Élections en promo

Charlie Hebdo – 14/06/2017 – l’édito de Riss- Extraits
Cela devait être des élections législatives, ce fut une chasse d’eau. En un vote, la quasi-totalité du Parlement a disparu. D’un coup. Le peuple français veut tout recommencer depuis le début, et l’Assemblée qui en sortira ressemblera un peu à l’arche de Noé. Dieu a noyé les corrompus et les pêcheurs sous le déluge, mais, sur son arche, Macron a emporté un spécimen de chaque créature vivante et, avec elles, il repeuplera la Terre d’un homme nouveau, pur, honnête et sympa. Les députés qui risquent d’être aspirés par le siphon de la baignoire paniquent et s’agitent en tous sens sens pour échapper à leur sort.
Ainsi, pour espérer avoir sa place sur l’arche de Macron, Élisabeth Guigou, ancienne ministre des Affaires européennes n’hésite pas à porter le voile dans une mosquée, à l’occasion de la rupture du jeûne. Cet accoutrement, nullement obligatoire pour assister à cette cérémonie, témoigne du naufrage d’une partie de la gauche. Il y a encore des hommes et des femmes politiques qui croient qu’avec des trucs aussi pathétiques ils obtiendront quelques électeurs de plus. Dites « ouaf-ouaf » et aurez les voix des caniches, dites « miaou-miaou » et vous aurez les voix des chats de gouttière. On dit souvent que la vie politique est monopolisée par des « mâles blancs de plus de cinquante ans ». En vérité, quels que soient leur âge, leur sexe et leur couleur de peau, les élus sont surtout des démagogues invétérés. Qu’ils soient blancs ou noirs, femmes ou hommes, c’est toujours les mêmes trucs qu’ils utilisent pour soutirer sa voix à l’électeur. Car séduire l’électeur est une chose abominablement compliquée. En Grande-Bretagne, ceux qui avaient voté pour le « Brexit » viennent de voter contre Thérésa May. Allez comprendre ce qu’ils ont dans la tête.

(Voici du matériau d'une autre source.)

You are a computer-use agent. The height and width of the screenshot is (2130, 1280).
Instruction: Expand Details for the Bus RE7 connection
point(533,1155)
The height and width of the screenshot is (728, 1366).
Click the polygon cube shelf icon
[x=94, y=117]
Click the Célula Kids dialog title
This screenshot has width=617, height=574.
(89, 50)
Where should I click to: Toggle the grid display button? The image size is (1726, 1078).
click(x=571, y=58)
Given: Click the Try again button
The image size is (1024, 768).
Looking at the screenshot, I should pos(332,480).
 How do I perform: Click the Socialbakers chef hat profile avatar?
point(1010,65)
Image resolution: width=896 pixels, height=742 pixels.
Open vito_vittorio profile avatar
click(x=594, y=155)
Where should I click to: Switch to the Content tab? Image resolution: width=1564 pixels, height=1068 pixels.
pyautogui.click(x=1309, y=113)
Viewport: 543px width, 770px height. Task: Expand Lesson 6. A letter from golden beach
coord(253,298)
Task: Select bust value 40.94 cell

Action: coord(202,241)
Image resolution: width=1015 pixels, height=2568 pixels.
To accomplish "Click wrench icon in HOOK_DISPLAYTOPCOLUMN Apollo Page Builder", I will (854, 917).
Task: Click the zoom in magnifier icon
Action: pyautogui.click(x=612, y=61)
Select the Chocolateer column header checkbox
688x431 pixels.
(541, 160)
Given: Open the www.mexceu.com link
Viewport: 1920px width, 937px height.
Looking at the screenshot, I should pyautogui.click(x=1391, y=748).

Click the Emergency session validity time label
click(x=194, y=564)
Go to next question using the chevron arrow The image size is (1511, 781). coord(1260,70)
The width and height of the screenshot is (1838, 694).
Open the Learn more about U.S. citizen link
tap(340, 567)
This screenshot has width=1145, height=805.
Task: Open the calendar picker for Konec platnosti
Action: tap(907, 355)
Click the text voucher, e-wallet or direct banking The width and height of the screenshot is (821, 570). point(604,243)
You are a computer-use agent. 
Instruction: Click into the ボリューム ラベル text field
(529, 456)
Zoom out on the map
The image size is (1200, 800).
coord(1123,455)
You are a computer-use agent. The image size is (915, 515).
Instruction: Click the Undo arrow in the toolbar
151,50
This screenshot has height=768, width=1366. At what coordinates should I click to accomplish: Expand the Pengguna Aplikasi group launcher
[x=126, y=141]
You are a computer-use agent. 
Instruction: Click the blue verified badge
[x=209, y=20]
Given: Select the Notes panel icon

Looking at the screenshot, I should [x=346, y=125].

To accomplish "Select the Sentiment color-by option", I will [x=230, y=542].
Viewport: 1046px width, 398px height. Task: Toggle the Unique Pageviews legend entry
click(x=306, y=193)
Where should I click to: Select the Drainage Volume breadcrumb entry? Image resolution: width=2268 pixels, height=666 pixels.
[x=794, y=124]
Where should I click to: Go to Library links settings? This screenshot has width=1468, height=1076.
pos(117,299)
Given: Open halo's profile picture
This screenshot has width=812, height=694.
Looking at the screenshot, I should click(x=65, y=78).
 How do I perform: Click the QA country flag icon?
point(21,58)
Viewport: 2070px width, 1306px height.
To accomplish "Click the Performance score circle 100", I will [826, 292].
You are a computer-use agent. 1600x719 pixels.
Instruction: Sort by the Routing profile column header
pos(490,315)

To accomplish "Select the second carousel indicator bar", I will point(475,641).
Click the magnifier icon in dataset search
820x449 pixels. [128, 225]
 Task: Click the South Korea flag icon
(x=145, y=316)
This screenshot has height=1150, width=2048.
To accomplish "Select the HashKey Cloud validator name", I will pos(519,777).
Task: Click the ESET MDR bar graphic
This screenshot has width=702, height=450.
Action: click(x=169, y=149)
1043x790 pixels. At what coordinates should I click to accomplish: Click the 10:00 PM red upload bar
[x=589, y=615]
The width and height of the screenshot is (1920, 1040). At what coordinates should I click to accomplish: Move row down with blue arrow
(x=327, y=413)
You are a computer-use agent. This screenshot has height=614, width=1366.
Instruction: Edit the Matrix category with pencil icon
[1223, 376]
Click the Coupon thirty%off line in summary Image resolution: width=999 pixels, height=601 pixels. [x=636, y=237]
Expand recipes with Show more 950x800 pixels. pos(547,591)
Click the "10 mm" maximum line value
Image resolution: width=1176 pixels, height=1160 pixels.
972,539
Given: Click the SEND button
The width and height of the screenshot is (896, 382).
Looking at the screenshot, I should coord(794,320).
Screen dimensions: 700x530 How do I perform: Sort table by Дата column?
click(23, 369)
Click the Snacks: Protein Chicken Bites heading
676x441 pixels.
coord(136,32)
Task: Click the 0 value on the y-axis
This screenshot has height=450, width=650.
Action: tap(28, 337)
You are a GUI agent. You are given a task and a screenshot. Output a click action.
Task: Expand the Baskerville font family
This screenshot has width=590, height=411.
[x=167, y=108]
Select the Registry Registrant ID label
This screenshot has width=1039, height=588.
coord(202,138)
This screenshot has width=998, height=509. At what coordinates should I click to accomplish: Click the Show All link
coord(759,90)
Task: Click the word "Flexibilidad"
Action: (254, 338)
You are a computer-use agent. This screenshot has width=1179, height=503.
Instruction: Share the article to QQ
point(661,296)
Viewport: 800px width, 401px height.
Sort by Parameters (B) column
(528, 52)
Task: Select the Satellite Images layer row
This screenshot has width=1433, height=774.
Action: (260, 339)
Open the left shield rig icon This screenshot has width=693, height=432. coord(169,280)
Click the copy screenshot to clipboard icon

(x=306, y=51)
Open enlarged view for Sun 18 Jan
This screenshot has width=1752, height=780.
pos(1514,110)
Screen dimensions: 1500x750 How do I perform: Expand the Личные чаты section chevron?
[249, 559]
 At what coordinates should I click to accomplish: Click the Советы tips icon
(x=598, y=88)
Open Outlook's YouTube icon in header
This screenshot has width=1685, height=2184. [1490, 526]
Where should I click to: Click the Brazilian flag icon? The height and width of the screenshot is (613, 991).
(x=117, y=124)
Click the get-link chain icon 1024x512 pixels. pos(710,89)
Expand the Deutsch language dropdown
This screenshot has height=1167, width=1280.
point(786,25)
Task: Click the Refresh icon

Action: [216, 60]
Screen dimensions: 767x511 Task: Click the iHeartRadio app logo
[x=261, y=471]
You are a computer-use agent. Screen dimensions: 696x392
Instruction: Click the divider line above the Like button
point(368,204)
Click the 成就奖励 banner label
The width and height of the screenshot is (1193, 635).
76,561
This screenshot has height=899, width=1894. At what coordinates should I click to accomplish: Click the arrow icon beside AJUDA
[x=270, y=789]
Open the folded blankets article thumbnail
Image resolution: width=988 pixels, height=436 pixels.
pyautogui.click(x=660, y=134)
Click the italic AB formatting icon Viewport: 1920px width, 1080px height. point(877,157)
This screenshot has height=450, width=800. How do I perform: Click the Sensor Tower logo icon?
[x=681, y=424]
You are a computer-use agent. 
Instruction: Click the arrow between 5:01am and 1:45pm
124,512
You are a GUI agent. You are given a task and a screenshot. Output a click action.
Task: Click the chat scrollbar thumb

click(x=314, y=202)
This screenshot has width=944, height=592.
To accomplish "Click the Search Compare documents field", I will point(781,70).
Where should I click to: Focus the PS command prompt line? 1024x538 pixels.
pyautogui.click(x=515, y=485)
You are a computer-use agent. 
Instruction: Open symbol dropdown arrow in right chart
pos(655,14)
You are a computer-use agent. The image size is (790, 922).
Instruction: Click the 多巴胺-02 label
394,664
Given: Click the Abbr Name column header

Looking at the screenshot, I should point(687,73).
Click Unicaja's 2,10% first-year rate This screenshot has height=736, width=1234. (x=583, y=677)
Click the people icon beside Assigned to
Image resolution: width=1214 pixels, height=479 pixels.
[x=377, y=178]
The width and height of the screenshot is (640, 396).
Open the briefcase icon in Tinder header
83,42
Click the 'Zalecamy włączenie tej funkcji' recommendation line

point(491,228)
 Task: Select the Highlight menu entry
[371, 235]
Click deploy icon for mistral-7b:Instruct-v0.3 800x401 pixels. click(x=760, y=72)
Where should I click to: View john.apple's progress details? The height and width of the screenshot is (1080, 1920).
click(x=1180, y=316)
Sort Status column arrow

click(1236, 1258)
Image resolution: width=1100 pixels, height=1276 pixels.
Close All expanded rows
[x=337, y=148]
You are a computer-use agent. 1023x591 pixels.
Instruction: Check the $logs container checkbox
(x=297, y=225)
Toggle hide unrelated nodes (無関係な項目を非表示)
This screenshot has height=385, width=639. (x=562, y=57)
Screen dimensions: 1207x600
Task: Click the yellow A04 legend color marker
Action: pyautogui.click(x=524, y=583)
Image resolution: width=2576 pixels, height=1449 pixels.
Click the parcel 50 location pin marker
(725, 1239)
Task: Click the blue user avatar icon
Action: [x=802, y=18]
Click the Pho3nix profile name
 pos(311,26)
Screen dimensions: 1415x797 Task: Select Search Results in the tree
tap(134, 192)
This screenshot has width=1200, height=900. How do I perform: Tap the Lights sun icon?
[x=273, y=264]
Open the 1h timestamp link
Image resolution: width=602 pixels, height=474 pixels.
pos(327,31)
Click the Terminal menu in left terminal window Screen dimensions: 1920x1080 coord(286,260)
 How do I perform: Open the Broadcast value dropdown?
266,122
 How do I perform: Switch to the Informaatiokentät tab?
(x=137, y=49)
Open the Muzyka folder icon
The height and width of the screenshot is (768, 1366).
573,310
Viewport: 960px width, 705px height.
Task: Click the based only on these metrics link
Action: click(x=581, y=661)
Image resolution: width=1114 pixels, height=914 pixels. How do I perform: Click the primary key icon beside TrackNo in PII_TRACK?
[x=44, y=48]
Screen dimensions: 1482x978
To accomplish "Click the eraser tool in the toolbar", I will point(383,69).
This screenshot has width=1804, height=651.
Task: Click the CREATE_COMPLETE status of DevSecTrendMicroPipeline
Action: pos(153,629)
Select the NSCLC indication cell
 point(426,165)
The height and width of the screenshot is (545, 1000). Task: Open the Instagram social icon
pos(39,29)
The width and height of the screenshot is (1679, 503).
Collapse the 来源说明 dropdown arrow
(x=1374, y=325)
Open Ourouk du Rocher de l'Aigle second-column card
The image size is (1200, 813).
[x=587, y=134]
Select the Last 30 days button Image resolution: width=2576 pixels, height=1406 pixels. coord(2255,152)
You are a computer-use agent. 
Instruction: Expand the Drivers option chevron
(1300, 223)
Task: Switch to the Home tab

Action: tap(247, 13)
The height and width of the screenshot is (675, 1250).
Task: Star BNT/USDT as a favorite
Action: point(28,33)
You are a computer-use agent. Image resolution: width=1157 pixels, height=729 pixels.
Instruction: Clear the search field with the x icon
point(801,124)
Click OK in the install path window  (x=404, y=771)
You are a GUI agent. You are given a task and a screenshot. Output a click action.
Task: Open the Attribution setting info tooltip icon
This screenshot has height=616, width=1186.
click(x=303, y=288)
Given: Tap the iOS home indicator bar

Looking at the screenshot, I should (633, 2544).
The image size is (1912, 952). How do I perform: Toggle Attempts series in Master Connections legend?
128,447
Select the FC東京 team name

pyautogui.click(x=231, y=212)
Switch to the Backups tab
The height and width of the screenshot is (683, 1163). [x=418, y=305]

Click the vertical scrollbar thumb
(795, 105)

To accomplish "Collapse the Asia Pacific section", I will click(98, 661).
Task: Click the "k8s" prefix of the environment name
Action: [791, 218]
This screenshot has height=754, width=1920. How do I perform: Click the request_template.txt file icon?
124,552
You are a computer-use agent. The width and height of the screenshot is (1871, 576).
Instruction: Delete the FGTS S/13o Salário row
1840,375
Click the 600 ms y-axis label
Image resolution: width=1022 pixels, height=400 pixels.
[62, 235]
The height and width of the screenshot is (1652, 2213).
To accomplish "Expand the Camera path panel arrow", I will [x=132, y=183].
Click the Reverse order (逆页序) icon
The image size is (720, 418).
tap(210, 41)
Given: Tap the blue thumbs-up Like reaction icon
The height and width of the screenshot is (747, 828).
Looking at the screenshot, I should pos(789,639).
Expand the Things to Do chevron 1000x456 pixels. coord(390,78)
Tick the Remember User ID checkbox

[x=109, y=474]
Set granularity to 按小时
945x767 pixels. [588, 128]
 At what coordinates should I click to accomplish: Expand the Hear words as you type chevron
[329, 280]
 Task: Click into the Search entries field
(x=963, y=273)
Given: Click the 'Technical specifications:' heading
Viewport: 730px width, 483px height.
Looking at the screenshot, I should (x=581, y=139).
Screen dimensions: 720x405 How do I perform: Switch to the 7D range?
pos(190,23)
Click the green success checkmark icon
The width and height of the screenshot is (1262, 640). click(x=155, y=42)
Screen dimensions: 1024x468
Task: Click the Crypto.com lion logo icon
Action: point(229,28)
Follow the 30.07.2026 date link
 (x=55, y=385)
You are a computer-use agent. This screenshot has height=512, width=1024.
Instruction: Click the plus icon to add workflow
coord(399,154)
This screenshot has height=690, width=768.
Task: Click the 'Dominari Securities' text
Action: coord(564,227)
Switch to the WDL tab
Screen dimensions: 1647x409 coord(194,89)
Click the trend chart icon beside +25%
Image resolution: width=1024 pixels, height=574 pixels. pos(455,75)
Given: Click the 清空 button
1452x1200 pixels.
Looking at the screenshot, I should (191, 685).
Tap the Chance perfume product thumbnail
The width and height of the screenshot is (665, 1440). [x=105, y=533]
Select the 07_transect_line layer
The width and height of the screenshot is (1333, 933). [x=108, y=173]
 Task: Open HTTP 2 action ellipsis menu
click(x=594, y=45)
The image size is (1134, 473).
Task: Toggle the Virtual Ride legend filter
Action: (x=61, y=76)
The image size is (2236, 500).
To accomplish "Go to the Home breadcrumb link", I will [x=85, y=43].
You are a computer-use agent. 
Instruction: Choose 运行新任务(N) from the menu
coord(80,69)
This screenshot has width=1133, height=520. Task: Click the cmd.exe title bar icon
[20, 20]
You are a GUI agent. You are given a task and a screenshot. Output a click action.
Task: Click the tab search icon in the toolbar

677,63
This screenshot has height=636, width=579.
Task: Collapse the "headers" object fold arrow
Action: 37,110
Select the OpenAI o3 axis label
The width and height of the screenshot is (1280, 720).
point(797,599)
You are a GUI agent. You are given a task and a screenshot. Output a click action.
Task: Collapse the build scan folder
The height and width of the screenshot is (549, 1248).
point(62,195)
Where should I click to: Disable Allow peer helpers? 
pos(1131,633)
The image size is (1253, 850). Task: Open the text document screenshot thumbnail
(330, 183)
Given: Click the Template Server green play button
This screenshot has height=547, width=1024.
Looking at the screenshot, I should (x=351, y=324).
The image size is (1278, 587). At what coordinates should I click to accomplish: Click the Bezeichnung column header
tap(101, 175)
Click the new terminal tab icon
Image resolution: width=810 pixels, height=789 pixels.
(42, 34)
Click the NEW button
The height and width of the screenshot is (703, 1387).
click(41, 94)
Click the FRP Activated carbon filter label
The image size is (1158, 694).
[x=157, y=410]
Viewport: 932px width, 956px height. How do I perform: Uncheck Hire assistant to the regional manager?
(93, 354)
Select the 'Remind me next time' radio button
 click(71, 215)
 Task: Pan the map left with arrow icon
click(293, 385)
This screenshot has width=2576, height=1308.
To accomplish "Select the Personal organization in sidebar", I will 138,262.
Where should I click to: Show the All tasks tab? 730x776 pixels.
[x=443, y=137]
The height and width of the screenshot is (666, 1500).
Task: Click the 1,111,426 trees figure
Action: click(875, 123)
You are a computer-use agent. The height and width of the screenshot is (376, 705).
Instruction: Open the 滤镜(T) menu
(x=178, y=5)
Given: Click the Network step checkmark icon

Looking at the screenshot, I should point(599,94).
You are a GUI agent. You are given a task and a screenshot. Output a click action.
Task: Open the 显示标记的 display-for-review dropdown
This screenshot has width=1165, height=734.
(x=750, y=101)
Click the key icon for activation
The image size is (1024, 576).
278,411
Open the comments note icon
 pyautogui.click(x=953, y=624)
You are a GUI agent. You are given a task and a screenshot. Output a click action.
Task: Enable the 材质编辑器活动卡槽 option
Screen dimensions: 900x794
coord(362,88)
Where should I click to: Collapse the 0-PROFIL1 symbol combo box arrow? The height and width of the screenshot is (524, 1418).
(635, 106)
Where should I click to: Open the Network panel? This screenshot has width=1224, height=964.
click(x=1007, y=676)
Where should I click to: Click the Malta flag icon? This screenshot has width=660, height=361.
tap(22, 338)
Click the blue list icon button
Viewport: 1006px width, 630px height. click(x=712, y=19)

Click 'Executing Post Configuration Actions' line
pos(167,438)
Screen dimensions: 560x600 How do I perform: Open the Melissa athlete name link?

Le succès des députés de Macron surfe sur la nostalgie du « c’était mieux avant ». Tel Caton l’Ancien qui fustigeait le relâchement des mœurs politiques, Macron et ses candidats donnent l’illusion d’un retour à la pureté originelle de la démocratie. Les députés de Macron arriveront au Parlement néophytes, certes, mais purs. Les nouveaux élus auront le bénéfice de la virginité : ils n’auront pas encore embauché leurs enfants comme attachés parlementaires, pas encore été enivrés par le verre de whisky de la buvette de l’Assemblée nationale à 90 centimes, ni tripoté leurs homologues féminin dans les couloirs de l’hémicycle. Les députés de Macron seront neufs et en bon état pendant les douze prochains mois. Mais la pureté de l’enfant qui vient de naître ne dure pas longtemps. Combien de temps leur faudra-t-il pour devenir aussi détestés que ceux à qui ils viennent de ravir leur siège ? Comme toutes les belles voitures neuves, douze mois après, il ne vaudront que beaucoup moins à l’Argus.
La faible participation à ce scrutin rend les commentateurs pessimistes. Déjà les plus exaltés réclamaient au soir du premier tour un changement de la Constitution. La frénésie pour la nouveauté fait tourner les têtes. Nouveau président, nouveau couple présidentiel, nouveau Code du travail, nouveaux partis politique, nouveau Parlement, nouvelle Constitution. Les électeurs et aussi les journalistes se jettent sur Macron comme les ados le jour de la sortie du dernier Harry Potter. La politique se consomme désormais comme une promo de supermarché. J’achète, j’achète pas. J’ai envie de voter, j’ai pas envie de voter. Pendant l’élection présidentielle, la trouille de voir le Front national obtenir un score élevé au second à rappelé aux citoyens la gravité du geste électoral. Dimanche dernier, ils avaient déjà oublié cette frayeur et reprenaient leurs habitudes d’électeurs-consommateurs. Espérons qu’au soir du second tour, lorsqu’on découvrira la composition définitive, la nouvelle Assemblée nationale ne ressemblera pas aux rayons des yaourts taille fine t des rouleaux de PQ.